WHAT TO PRODUCE:
Where a line in the records below includes "Apply", pull that line out.

**** INPUT RECORDS ****

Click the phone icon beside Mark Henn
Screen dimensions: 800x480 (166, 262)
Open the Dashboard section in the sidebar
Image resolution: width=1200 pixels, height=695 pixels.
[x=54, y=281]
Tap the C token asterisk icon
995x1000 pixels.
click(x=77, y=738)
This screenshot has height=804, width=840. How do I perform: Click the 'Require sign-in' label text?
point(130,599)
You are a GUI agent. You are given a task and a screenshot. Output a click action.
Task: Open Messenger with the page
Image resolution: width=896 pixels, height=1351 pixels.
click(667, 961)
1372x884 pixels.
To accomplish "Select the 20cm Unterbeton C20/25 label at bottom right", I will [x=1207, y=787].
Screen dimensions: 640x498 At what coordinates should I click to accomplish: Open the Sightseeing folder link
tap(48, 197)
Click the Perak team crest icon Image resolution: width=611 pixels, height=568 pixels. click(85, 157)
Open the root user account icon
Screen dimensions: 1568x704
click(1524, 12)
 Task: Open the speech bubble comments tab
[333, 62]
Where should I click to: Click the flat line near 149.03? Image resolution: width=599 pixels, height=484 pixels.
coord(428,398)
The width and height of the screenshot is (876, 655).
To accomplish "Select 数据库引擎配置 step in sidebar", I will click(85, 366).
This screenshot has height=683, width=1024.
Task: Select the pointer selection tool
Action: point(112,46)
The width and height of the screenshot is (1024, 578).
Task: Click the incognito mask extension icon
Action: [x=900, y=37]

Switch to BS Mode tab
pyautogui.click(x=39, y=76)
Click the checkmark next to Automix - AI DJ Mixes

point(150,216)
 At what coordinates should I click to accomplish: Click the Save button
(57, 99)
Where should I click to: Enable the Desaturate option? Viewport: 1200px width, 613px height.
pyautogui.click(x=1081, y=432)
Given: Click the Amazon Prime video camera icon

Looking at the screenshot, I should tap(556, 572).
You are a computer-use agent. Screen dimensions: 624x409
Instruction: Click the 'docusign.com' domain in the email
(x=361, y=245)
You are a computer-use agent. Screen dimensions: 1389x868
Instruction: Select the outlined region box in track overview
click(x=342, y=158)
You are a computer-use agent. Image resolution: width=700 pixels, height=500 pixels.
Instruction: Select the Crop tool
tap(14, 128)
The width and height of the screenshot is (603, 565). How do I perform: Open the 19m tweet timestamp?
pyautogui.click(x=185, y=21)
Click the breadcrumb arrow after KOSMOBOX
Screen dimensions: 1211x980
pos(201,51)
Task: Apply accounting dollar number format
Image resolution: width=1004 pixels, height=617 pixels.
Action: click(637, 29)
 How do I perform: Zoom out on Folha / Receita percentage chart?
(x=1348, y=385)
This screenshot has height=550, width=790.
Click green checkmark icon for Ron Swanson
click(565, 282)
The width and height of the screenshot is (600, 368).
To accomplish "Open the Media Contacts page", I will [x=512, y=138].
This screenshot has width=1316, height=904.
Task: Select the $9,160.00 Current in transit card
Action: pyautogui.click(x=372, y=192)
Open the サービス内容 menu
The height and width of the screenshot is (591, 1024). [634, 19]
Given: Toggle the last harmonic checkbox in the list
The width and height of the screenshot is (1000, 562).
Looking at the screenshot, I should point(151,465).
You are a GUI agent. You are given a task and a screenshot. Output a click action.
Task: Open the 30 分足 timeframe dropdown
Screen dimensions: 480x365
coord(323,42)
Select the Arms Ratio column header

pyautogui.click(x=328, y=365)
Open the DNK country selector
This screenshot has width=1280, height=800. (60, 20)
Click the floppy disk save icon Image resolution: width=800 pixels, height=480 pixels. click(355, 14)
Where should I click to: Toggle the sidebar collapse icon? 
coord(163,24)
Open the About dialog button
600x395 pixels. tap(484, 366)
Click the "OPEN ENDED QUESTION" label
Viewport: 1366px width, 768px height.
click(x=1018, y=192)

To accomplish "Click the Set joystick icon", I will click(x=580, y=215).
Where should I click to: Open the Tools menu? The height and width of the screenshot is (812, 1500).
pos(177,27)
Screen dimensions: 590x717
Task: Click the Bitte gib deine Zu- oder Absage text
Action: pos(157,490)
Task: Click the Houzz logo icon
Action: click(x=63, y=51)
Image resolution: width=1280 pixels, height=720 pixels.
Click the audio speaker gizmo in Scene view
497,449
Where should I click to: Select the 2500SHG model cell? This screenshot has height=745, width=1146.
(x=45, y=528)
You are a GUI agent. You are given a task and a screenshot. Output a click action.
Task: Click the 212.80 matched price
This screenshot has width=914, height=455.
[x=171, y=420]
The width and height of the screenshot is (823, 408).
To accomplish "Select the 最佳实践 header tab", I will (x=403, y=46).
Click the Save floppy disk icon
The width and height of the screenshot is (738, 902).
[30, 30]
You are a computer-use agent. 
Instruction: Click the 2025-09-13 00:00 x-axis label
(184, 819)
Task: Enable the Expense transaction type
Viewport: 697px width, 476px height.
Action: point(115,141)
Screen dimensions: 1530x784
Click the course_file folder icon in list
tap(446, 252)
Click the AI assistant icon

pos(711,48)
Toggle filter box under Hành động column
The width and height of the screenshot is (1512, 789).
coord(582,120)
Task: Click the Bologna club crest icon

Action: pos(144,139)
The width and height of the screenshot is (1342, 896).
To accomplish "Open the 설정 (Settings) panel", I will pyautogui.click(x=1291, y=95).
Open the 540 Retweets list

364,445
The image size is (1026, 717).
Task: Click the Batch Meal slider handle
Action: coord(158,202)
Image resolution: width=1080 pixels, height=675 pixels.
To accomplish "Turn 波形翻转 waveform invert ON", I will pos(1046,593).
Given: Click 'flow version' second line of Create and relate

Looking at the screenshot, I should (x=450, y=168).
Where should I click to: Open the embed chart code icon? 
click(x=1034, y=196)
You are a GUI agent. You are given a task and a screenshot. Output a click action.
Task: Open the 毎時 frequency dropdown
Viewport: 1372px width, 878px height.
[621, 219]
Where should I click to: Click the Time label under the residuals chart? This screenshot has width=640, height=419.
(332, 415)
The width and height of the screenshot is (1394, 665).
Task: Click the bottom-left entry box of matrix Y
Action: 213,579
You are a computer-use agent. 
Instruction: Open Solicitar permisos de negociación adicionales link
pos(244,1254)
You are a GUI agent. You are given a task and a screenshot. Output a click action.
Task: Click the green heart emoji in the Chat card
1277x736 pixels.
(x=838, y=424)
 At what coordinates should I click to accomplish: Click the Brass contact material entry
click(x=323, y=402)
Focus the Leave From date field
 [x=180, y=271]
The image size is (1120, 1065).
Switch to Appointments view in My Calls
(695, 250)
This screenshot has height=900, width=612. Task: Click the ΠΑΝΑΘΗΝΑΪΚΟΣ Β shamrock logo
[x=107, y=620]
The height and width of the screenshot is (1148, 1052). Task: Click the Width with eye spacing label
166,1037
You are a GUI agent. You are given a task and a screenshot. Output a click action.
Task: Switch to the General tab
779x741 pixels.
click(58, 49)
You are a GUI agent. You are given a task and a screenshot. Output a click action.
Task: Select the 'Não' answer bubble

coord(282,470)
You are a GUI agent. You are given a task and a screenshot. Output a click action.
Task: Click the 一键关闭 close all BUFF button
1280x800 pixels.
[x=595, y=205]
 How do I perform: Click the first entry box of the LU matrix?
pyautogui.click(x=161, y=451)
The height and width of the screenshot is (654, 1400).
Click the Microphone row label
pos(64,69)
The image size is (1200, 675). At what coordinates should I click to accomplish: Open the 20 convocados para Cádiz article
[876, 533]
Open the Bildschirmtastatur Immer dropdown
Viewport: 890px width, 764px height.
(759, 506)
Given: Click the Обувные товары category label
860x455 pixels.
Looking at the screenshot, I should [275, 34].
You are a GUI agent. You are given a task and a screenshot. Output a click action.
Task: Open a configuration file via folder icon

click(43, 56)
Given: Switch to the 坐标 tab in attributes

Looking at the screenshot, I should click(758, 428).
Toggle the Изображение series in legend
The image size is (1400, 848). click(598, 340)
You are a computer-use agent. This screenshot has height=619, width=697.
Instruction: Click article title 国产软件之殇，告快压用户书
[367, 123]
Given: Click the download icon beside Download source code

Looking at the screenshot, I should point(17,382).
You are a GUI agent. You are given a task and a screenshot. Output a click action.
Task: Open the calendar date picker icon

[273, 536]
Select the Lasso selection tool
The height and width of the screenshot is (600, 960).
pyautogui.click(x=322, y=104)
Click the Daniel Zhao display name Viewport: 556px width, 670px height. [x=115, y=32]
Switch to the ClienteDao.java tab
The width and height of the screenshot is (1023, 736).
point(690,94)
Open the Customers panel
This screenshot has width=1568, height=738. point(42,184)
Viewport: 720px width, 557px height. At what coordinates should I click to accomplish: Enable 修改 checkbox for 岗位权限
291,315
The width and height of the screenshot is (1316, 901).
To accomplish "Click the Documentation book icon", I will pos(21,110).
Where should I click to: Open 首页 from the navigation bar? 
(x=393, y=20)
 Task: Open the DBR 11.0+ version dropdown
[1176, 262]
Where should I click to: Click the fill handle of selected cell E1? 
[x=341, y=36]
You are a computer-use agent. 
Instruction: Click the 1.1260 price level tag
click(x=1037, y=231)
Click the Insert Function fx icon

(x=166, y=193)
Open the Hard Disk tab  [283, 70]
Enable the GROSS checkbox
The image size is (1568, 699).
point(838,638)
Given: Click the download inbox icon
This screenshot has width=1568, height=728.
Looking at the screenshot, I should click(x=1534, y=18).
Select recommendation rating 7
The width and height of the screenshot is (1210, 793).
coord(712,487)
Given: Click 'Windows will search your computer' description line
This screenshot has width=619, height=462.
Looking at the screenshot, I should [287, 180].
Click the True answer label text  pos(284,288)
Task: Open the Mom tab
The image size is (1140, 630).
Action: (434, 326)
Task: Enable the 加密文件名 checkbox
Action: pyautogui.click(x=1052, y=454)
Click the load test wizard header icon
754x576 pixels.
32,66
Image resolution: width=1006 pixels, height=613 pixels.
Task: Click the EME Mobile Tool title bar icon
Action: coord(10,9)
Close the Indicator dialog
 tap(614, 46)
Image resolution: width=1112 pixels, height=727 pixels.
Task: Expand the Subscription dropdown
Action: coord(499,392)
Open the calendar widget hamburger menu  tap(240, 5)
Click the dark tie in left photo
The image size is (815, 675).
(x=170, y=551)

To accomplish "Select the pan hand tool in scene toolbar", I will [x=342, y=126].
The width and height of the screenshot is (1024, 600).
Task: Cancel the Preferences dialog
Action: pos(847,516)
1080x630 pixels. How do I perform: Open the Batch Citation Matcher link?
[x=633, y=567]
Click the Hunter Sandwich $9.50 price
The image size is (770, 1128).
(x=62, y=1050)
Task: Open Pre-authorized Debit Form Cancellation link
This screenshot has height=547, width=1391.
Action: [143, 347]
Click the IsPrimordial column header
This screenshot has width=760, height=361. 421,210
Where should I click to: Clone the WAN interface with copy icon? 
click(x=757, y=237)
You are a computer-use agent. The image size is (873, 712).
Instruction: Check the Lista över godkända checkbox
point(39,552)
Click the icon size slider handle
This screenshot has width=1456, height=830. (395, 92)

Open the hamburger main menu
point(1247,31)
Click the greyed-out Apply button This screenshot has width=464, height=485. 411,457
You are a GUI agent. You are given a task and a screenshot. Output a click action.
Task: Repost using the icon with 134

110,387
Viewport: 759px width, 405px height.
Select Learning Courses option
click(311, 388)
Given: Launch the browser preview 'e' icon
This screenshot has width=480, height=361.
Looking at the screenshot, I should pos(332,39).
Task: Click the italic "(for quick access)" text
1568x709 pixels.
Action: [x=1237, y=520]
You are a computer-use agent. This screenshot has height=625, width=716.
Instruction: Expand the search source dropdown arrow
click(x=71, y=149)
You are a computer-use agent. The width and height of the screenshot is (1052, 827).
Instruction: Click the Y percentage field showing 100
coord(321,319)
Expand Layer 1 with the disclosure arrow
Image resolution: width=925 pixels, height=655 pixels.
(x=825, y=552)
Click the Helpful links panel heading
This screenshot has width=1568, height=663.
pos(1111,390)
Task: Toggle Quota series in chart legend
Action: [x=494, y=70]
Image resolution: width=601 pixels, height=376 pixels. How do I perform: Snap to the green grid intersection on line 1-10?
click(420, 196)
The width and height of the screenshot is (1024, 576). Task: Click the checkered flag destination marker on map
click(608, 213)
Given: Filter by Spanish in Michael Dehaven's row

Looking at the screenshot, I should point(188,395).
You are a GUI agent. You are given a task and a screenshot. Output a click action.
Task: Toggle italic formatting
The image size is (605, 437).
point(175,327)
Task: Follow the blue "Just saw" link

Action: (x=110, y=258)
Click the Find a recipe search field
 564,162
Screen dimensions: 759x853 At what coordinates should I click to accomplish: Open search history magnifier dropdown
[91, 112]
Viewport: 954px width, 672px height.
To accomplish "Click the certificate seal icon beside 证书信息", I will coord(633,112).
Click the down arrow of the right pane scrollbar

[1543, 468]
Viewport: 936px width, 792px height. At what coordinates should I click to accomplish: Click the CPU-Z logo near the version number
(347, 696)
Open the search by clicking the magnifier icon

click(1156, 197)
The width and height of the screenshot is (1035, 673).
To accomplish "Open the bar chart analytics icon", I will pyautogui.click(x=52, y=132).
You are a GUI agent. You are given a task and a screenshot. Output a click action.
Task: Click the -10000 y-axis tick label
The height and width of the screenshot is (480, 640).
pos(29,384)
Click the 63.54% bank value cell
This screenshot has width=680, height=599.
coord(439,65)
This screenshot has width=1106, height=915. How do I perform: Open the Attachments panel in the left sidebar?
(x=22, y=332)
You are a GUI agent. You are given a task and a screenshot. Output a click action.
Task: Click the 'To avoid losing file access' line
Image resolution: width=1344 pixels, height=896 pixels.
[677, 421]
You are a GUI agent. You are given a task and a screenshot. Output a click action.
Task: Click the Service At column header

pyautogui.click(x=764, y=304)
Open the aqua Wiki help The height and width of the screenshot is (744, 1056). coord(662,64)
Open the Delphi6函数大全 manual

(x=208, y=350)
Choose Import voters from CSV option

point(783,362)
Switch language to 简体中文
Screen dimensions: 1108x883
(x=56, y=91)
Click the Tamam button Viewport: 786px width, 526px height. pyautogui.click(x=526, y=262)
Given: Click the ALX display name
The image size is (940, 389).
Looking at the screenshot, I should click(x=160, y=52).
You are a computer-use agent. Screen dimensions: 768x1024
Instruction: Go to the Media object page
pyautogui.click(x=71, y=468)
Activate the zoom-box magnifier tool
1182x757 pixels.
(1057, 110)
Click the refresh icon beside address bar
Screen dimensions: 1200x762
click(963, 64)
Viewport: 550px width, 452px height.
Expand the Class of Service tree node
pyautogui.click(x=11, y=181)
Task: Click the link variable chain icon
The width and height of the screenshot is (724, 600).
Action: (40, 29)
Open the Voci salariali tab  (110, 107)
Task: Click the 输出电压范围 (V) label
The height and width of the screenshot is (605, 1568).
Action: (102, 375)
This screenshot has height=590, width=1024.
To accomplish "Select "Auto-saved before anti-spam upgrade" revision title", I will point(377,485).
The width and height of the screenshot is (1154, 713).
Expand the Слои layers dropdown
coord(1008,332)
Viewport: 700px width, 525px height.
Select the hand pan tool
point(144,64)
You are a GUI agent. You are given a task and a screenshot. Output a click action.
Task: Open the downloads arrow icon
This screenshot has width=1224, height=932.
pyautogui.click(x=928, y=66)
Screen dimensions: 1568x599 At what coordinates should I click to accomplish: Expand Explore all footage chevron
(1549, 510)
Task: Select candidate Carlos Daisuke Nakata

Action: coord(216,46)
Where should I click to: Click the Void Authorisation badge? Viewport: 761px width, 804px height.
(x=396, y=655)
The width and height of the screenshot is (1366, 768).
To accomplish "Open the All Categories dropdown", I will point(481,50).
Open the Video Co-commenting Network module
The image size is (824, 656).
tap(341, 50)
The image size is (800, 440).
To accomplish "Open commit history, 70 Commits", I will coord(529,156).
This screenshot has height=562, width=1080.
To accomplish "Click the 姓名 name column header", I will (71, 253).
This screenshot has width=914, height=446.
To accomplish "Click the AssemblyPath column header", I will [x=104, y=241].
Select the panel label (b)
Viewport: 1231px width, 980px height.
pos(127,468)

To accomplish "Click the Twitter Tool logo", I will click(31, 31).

****

EXERCISE RESPONSE:
Task: Apply accounting dollar number format
Click the greyed-out Apply button This screenshot has width=464, height=485. 411,457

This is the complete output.